Work to complete → The answer must be every line of the records below that contains the word "Given", copied out.

Dataset records →
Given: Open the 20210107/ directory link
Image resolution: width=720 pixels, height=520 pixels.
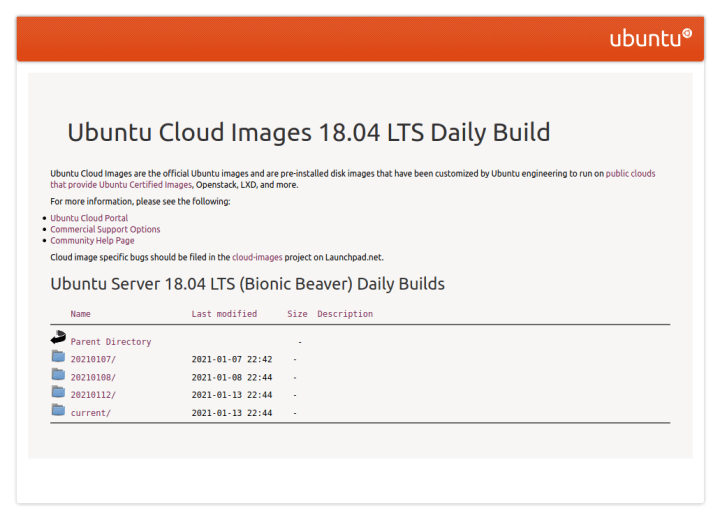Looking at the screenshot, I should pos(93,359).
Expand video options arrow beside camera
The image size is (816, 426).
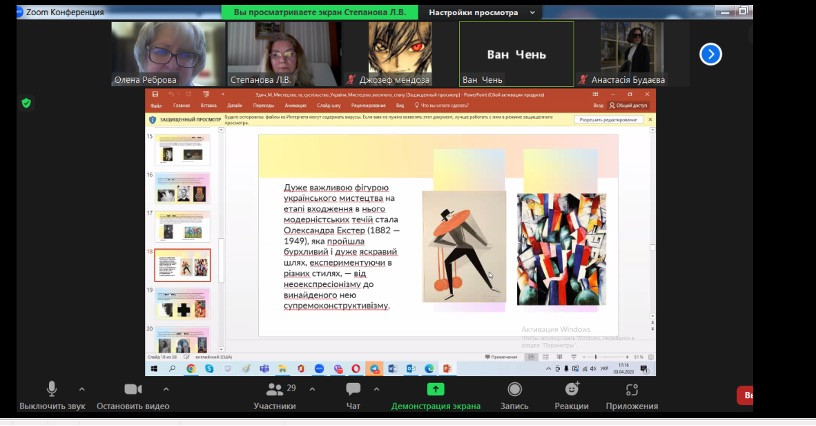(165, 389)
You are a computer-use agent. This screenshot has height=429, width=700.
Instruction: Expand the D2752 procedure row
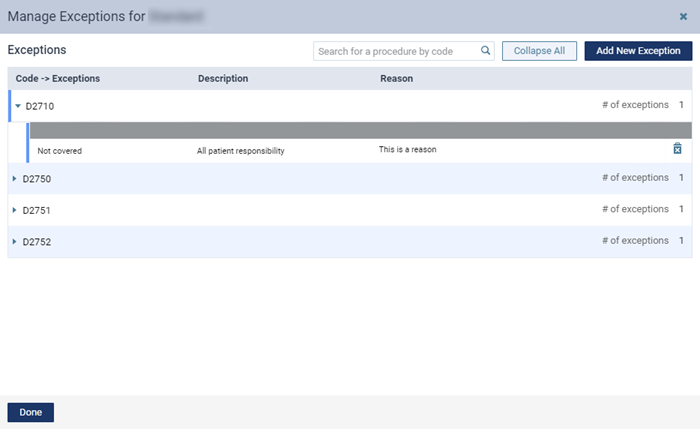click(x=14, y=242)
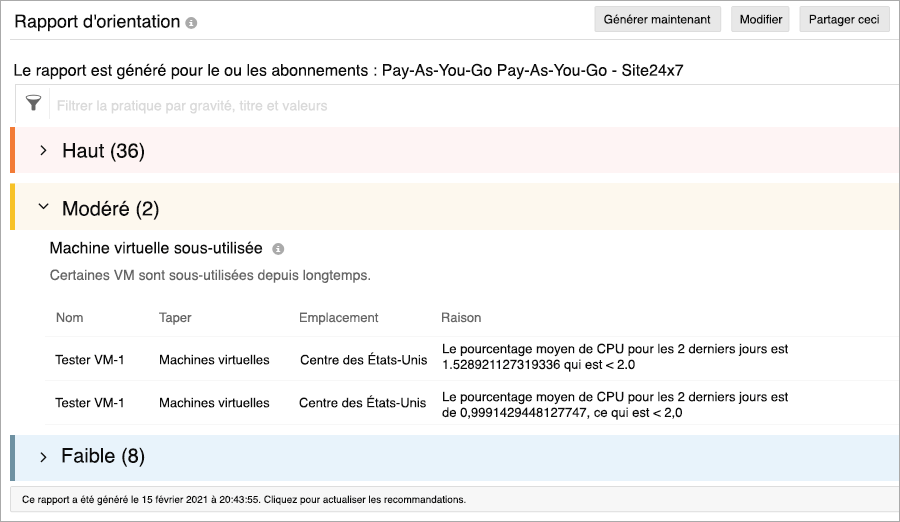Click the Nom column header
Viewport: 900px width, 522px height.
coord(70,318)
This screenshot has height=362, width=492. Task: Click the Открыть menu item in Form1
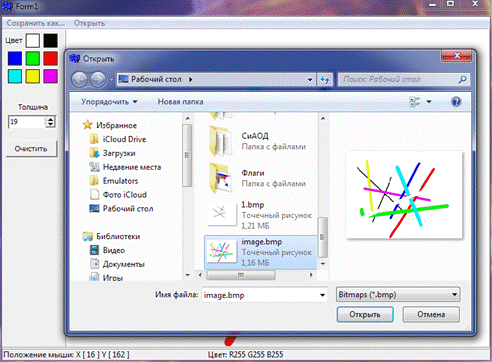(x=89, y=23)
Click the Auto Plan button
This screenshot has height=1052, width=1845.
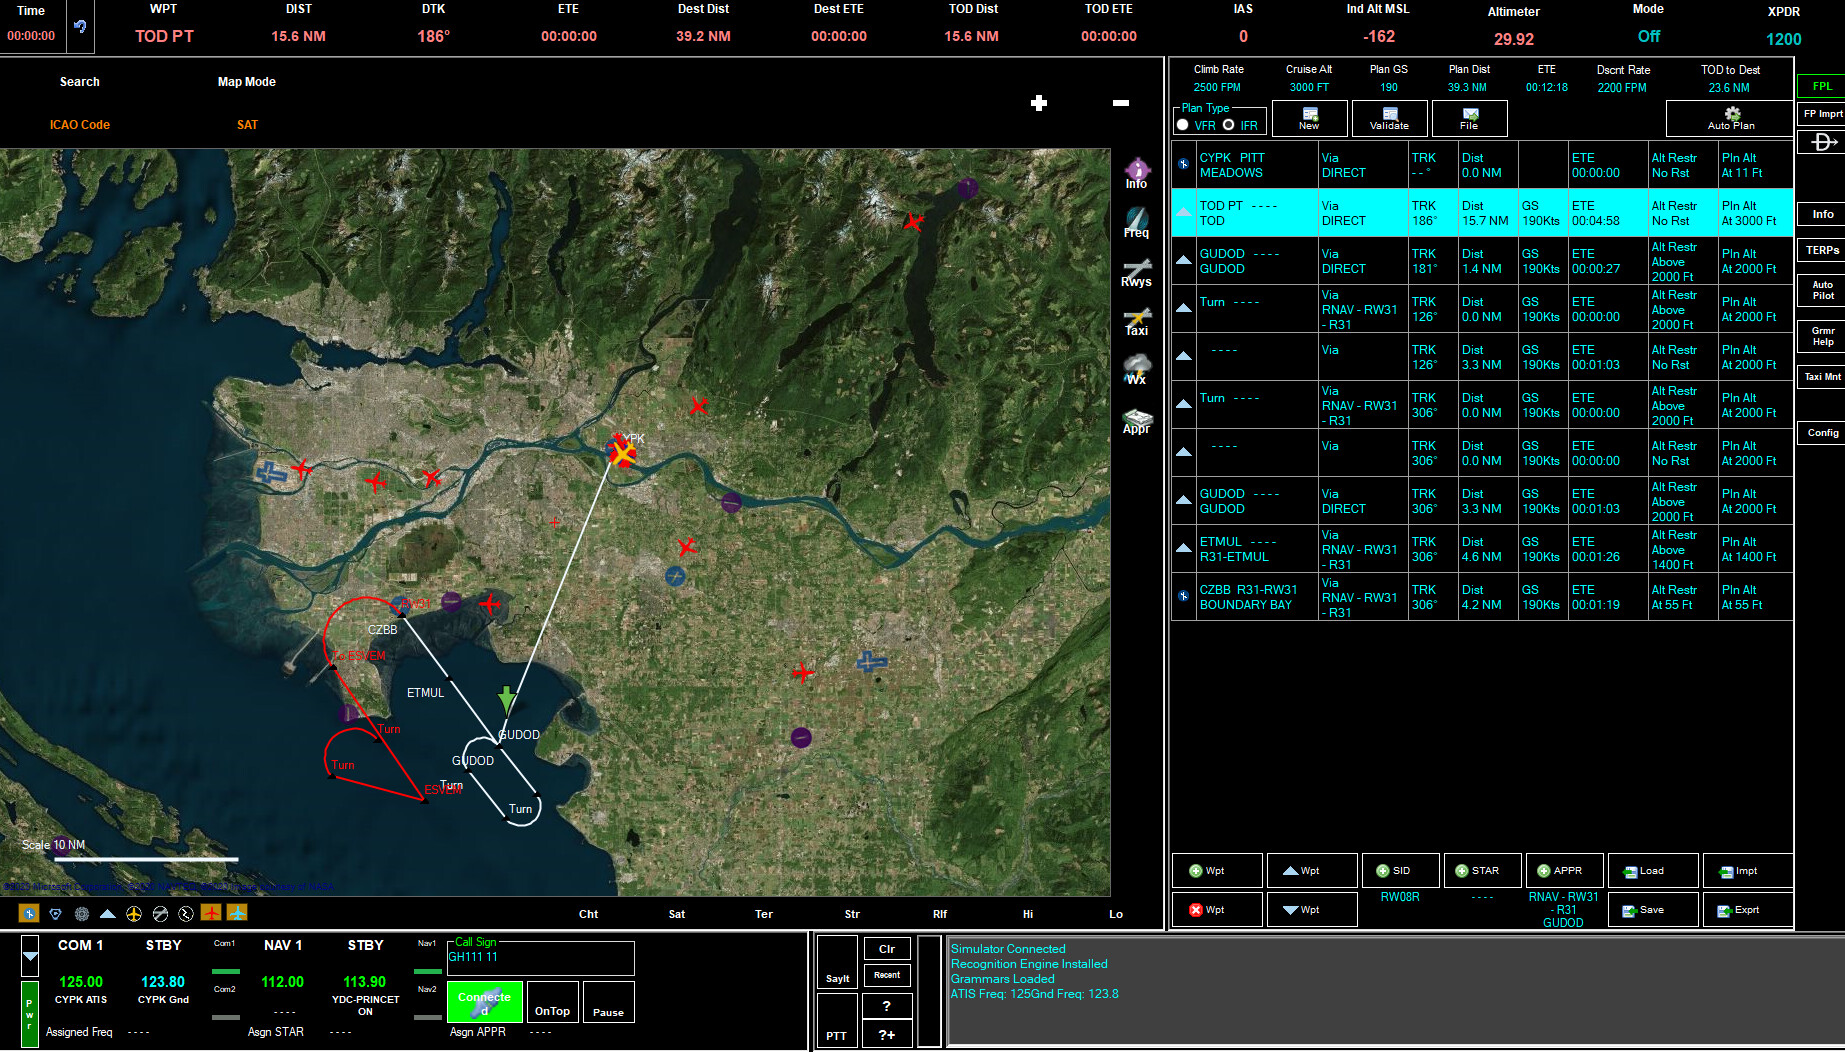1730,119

---

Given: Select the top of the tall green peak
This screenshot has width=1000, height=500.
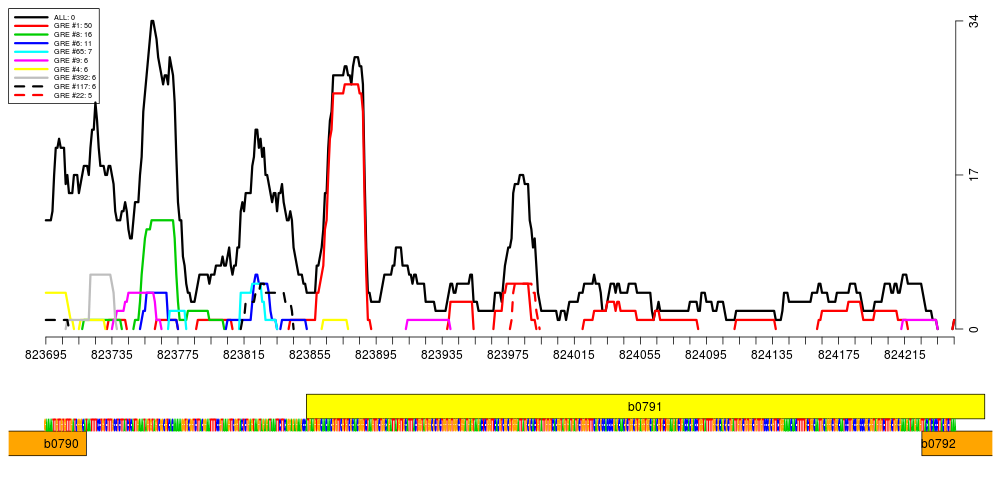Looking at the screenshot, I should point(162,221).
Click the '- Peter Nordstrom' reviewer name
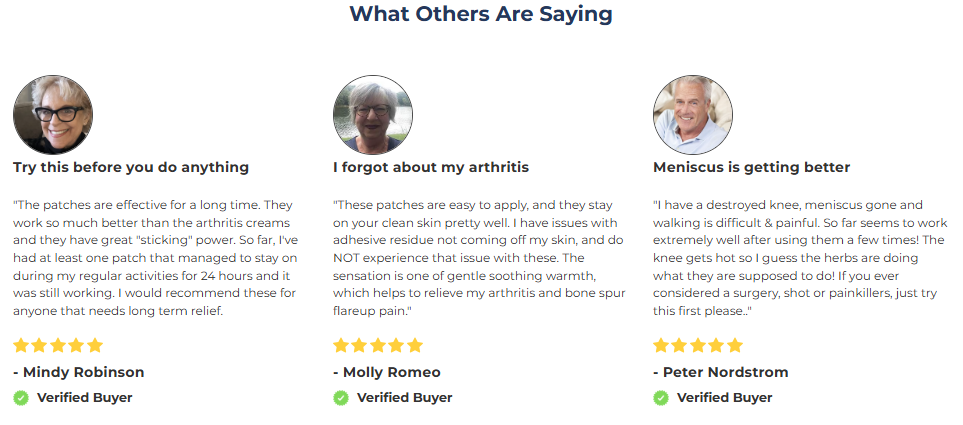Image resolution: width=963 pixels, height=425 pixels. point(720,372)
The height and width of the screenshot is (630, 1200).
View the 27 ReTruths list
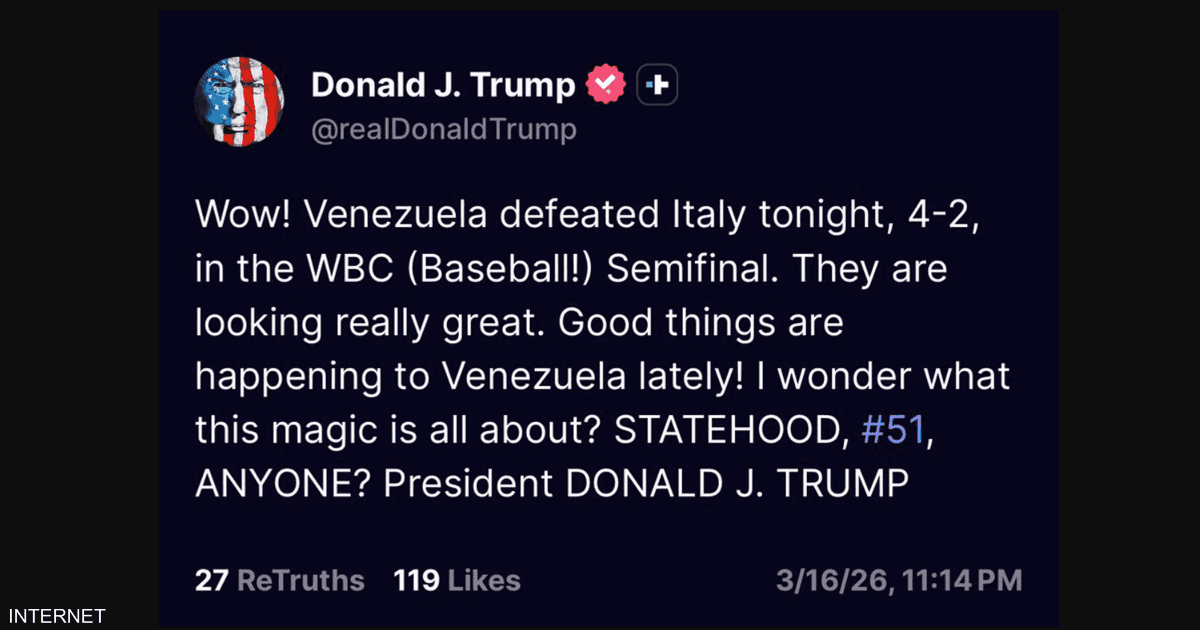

...

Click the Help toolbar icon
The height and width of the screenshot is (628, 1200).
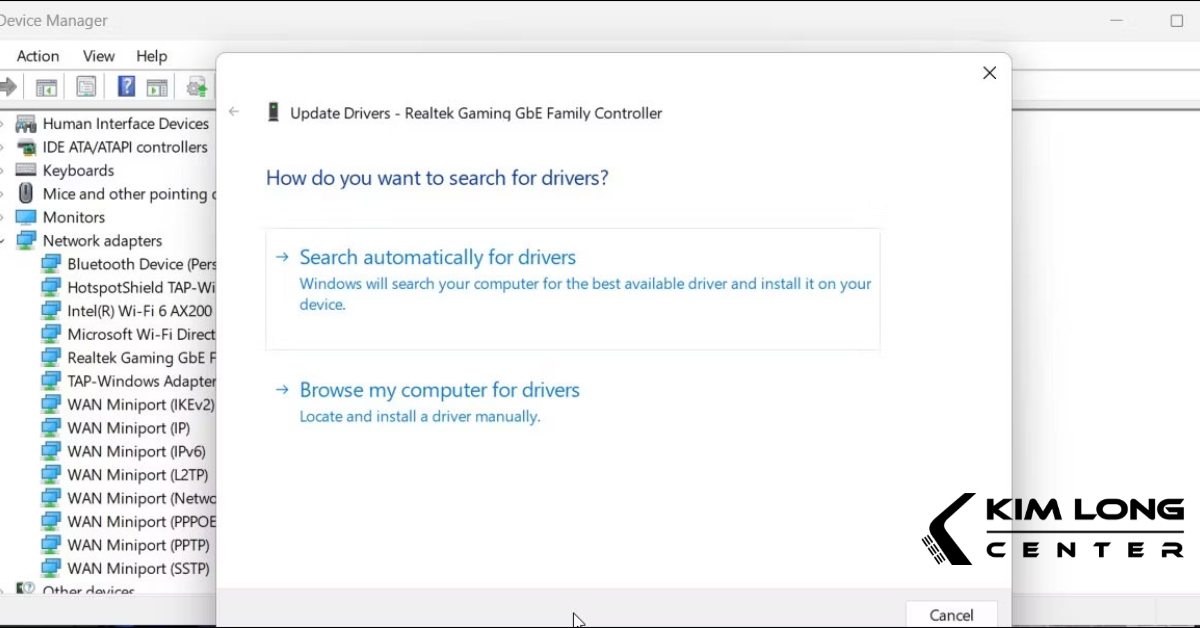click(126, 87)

Solution below →
Given: Open the 20210107/ directory link
Given: Select the top of the tall green peak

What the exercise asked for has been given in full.